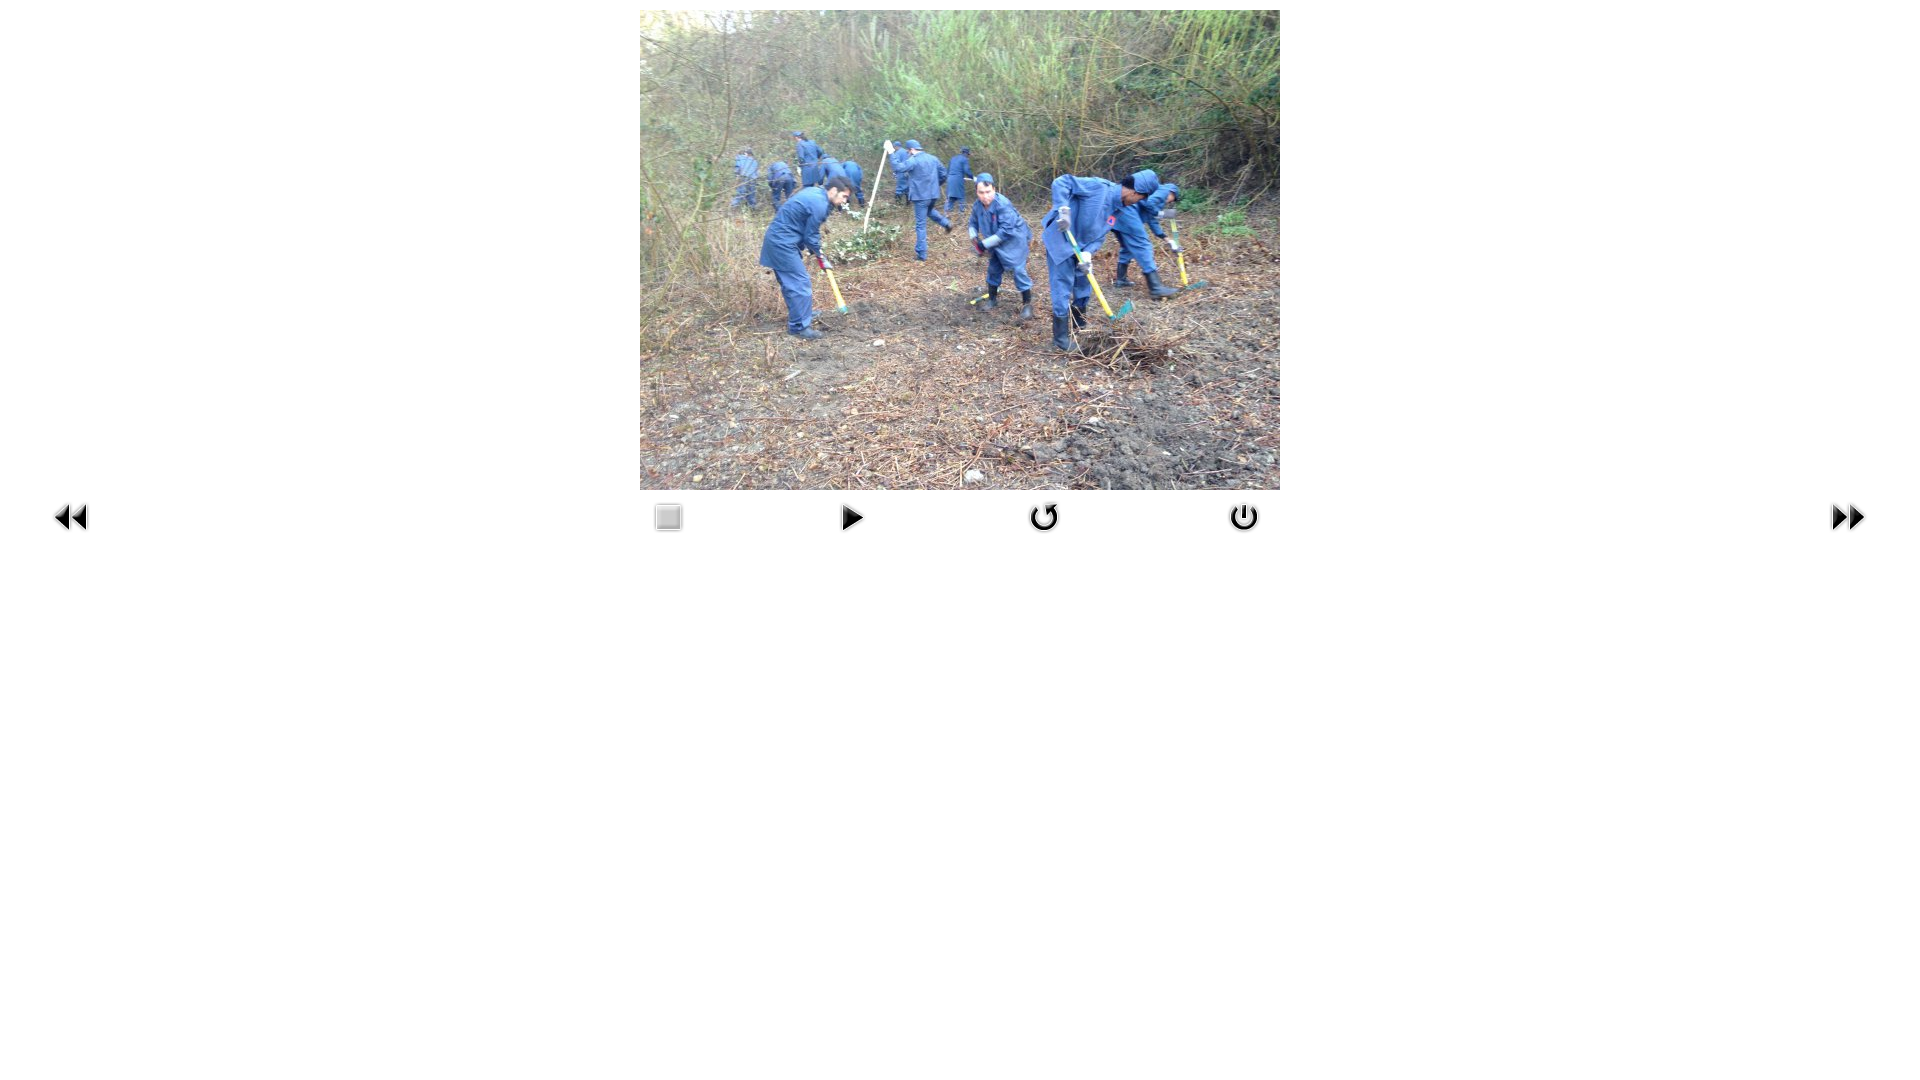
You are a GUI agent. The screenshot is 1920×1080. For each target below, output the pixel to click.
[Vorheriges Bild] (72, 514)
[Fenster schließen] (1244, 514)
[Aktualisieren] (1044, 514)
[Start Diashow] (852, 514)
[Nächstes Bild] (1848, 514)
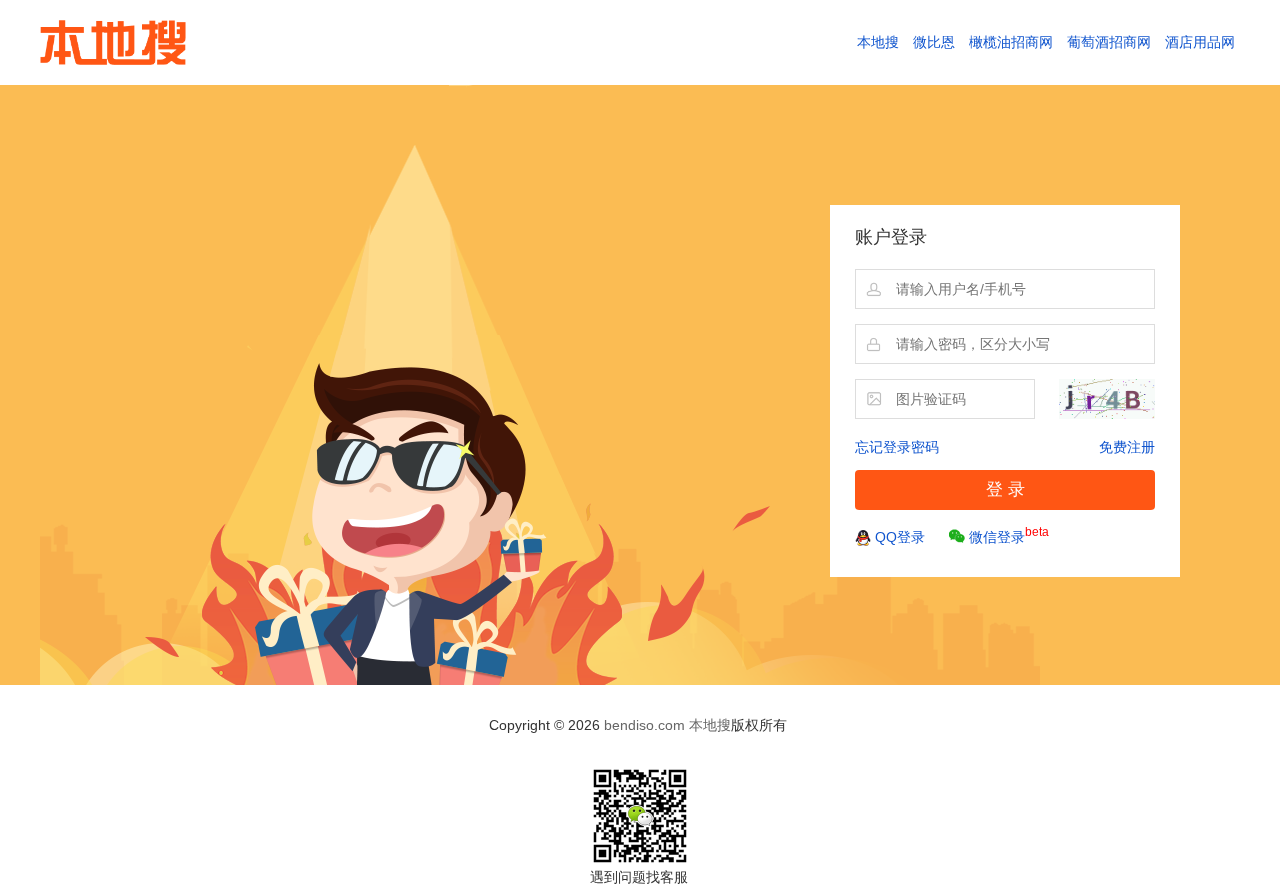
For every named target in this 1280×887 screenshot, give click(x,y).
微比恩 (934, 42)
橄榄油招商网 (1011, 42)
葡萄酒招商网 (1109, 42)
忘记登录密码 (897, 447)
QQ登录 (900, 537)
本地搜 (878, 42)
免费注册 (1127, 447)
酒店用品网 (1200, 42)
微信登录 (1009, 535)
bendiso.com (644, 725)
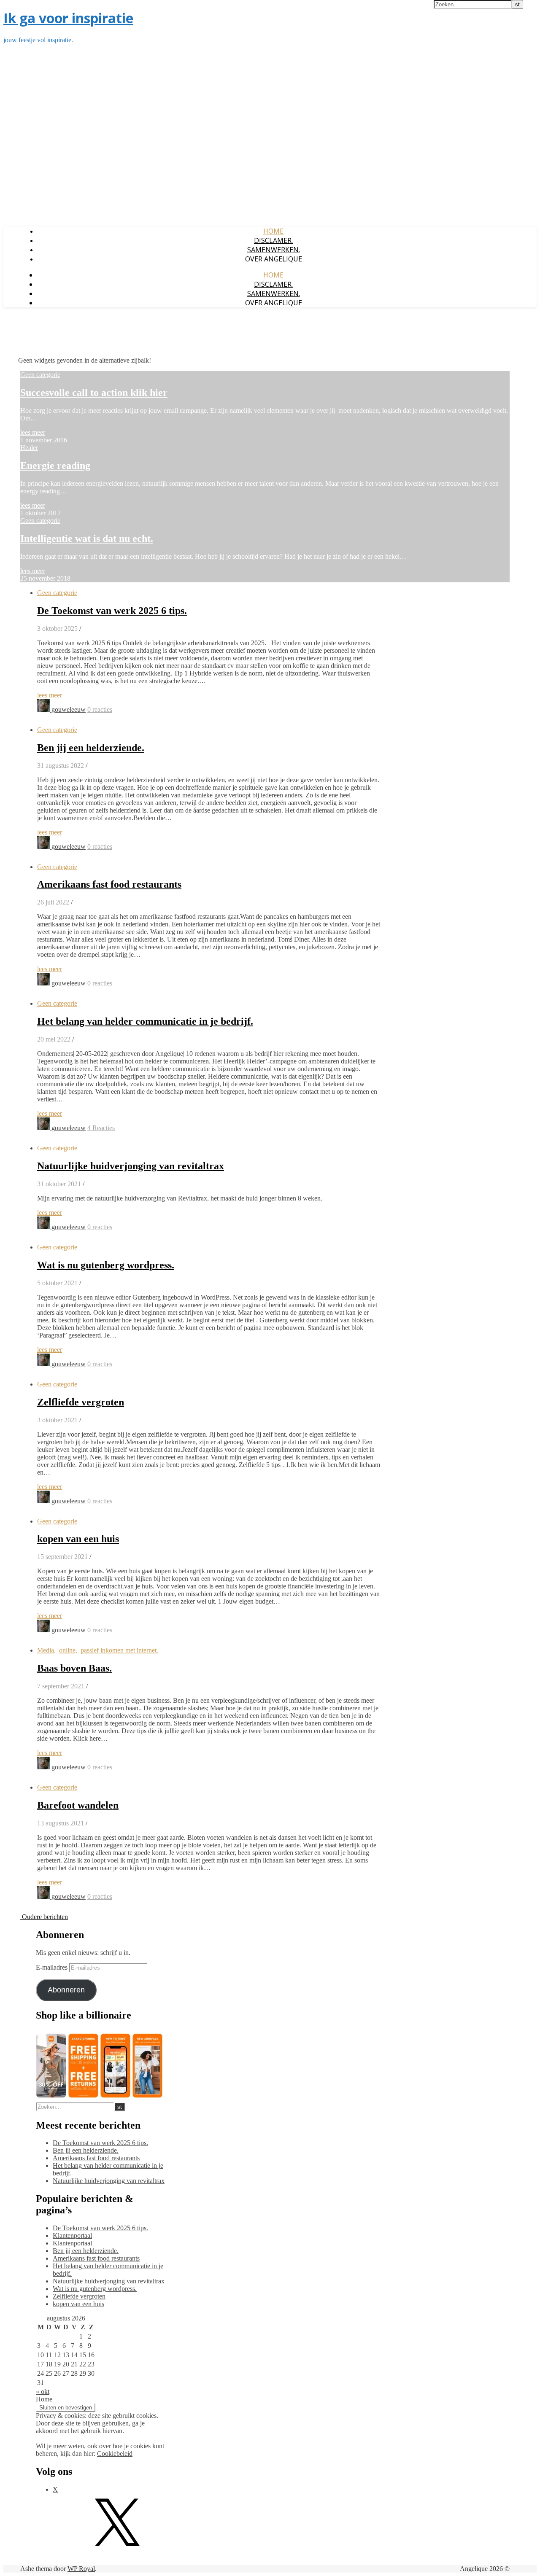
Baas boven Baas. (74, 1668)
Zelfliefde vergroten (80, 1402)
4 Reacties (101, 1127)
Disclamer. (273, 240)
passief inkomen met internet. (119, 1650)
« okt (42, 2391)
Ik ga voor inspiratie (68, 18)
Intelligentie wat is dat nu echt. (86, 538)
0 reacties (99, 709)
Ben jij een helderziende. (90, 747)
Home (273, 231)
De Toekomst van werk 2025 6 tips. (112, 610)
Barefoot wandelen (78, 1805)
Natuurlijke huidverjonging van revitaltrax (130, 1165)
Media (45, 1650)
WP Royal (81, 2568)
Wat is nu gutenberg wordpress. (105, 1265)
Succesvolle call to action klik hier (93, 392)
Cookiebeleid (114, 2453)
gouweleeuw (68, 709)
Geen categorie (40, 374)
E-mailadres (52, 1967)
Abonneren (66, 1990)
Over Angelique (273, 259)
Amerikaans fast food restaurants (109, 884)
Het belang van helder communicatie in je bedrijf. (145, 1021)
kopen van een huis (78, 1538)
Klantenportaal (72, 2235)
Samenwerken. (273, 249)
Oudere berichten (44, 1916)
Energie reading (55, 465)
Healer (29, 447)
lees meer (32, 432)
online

> [Work item] Scan the material above for the word "click", and copy each line where it appears.

> [Written solution]
You are a GUI agent. The screenshot is 1920×1080. For each target below, output the pixel to click.
For every named target in this 1280×887 screenshot, give click(x,y).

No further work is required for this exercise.